SOURCE PASSAGE:
%%

I would like to thank all who have answered. I look forword to reading all your post.



earlene said:


> Well, it seems to me that some folks may be expanding the definition of 'vegan' beyond what the dictionary says.  Not containing animal products is all it means to me because that is what the dictionary says.  I have eaten vegan (not currently, though) and if I had to look at the possibility of eating food that met all those extended criteria, I am sure I would have starved to death.
> 
> I am a vegetarian going on 20 years now, but was vegan for only about half of a year somewhere in the last decade.  It was hard work.  But it's not hard work making a vegan friendly soap.  Not IMO.



That is what my question is about How can you make good soap without any animal fats or any animal derivatives. I am old school back in the day you did not have a wide range of different oils. Question if you dont use animal fat in making soap, can you call the product soap.



earlene said:


> Well, it seems to me that some folks may be expanding the definition of 'vegan' beyond what the dictionary says.  Not containing animal products is all it means to me because that is what the dictionary says.  I have eaten vegan (not currently, though) and if I had to look at the possibility of eating food that met all those extended criteria, I am sure I would have starved to death.
> 
> I am a vegetarian going on 20 years now, but was vegan for only about half of a year somewhere in the last decade.  It was hard work.  But it's not hard work making a vegan friendly soap.  Not IMO.



What do you mean by expanding the definition of vegan .. confused.... my understanding of vegan is no animal products what so ever. but people are using ingredients made from animals and calling it vegan I am not saying its done deliberately. It seams to me to be a case of a person hears that this product is vegan but does not do the research. JMO not set in stone



shella said:


> Hi Everyone
> I have a problem let me see if I have understood what I have learned about vegan soap.
> There is no such thing. I have been researcing for days
> 
> ...

%%

GIVEN MATERIAL:

%%

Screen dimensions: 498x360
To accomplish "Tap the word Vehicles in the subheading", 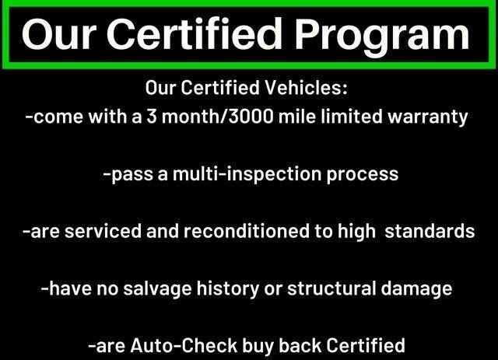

%%

EXERCISE AIM:
In the forum thread about vegan soap, how long does earlene say she has been a vegetarian? You can leave the lines aside; they aren't needed here.

EXERCISE RESULT:
Going on 20 years.